= Unofficial Buffy the Vampire Slayer productions =

Parodies and tributes

The fictional universe established by television series Buffy the Vampire Slayer and Angel and the film Buffy the Vampire Slayer has been parodied or paid tribute to by a number of unofficial productions, most notably fan films and adult films.

==Fan films==
Several notable fan films have been inspired by the Buffyverse. Although 20th Century Fox and its licensees are the only organizations legally allowed to create any commercial products with the name and trademark Buffy and Angel, related fan films have become more common, as computer and digital technology has advanced, to allow films to be produced for less money. Furthermore, the growth of the internet has allowed such films a way be distributed amongst a potentially wide audience.

This has led to several productions which have received hundreds of thousands of downloads, an entry on Internet Movie Database, and at least some attention from external media. In 2006, the periodical technology magazine, Wired featured a two-page article about several of these films. These films include Cherub, an internet series that parodies Angel; a machinima series produced by Foiled Productions; Fluffy the English Vampire Slayer, a short film described as "one of the first widely watched Whedonverse fan films"; and Forgotten Memories, an Australian production, written by Emma Paige Langley and directed by indie actor and director Darren K Hawkins. Buffy – The alliance, a French fan film by Lmpp Production was planned for shooting in May 2010.

==Erotic parodies==
The huge success of the Buffy franchise led to a number of erotic parodies in comic and film formats. None of these stories were licensed by 20th Century Fox as official Buffy merchandise, and none would be considered Buffyverse canon. These parodies have included:
- 1993 - Muffy the Vampire Layer, a pornographic movie spoof of the Buffy film.
- 1997 - Buffy the Vampire Layer, a soft pornographic movie also spoofing the Buffy film.
- 2000–2001 - Boffy the Vampire Layer, a trade paperback from Fantagraphics, collecting sexually explicit comic stories satirising Buffy.
- 2004 - The Erotic Adventures of Buffy and Evil Vampire Willow, an explicit parody web comic focused on the escapades of Buffy and the vampire version of Willow Rosenberg.
- 2012 - Buffy the Vampire Slayer XXX: A Parody, a hardcore pornographic parody film directed by Lee Roy Myers, written by "Josh Wheldon" and starring Lexi Belle as Buffy. Other characters from the television series include Willow Rosenberg, Xander Harris, Rupert Giles, Angel, Spike, Harmony Kendall, and Jenny Calendar.

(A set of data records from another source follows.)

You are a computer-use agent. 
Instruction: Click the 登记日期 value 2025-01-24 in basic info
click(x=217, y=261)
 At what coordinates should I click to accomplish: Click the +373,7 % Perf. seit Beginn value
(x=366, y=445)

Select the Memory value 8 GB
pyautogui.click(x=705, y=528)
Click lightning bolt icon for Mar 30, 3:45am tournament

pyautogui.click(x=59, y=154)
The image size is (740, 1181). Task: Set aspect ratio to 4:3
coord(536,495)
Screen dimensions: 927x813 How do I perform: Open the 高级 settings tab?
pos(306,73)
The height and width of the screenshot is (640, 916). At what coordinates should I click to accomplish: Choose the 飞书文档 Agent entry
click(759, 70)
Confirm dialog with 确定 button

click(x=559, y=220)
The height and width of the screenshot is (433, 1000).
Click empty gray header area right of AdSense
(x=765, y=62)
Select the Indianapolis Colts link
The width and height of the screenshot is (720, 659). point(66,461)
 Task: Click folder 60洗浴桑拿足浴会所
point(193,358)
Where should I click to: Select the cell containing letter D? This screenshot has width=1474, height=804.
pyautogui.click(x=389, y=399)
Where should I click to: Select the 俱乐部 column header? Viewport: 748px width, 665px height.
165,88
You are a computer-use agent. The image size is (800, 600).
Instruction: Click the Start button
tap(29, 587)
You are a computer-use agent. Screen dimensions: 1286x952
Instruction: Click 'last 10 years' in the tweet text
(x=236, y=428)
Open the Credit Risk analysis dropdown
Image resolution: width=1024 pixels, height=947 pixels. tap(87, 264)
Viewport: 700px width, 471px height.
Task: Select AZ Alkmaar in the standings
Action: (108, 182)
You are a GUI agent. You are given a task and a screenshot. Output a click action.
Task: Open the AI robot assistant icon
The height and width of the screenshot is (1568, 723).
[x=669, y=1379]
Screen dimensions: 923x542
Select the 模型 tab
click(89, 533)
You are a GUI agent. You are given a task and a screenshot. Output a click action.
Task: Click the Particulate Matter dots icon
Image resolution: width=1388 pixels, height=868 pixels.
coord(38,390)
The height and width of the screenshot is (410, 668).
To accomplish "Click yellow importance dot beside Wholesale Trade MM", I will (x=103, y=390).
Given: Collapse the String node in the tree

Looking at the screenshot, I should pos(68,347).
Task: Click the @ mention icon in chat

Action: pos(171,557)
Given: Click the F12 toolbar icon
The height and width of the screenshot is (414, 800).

The 2000 Friends episode "The One Where Chandler Can't Cry" shows a brief scene from the fictional Buffay the Vampire Layer.

==Books==
In 2007, French author Chloé Delaume wrote the gamebook La nuit je suis Buffy Summers (published by Éditions è®e), which is only loosely associated to the Buffyverse, and stems from the alternate reality shown in the episode "Normal Again". The reader/player takes on the role of an unnamed amnesiac psychiatric hospital patient, who escapes from her cell, is confronted with supernatural surroundings, and is involved in a plot to raise the ghost of Nietzsche's Zarathustra in order to enslave humanity.
The characters encountered during the adventure are avatars of the Buffy the Vampire Slayer television series characters.

The author has claimed this is a work of fanfiction. The themes explored are those of the relative nature of reality, psychosis, and the morbid fascination for power of the French literary establishment.

== Podcasts ==
There are a number of Buffy the Vampire Slayer fan podcasts that discuss and analyze the show, including: Buffering the Vampire Slayer (recognized as one of the top podcasts in production by Time and Esquire magazines), Still Pretty', Dusted', The Art of Slaying', Unspoiled!, Buffy Between the Lines', Potential Cast', The Buffy Rewatch', The Rewatcher, and Get Slayed.

== Plays ==
The musical comedy Buffy Revamped is a parody of the television series.

==Canonical and legal issues==
Director Joss Whedon has implied that materials associated with him are considered "official" and "canon". 20th Century Fox also grants licenses for companies to produce official Buffy and Angel merchandise, these include books, comics, novels, toys and so on.

Buffyverse fan films such as these are not licensed by Fox, and they are not closely associated with any of the crew from Buffy/Angel.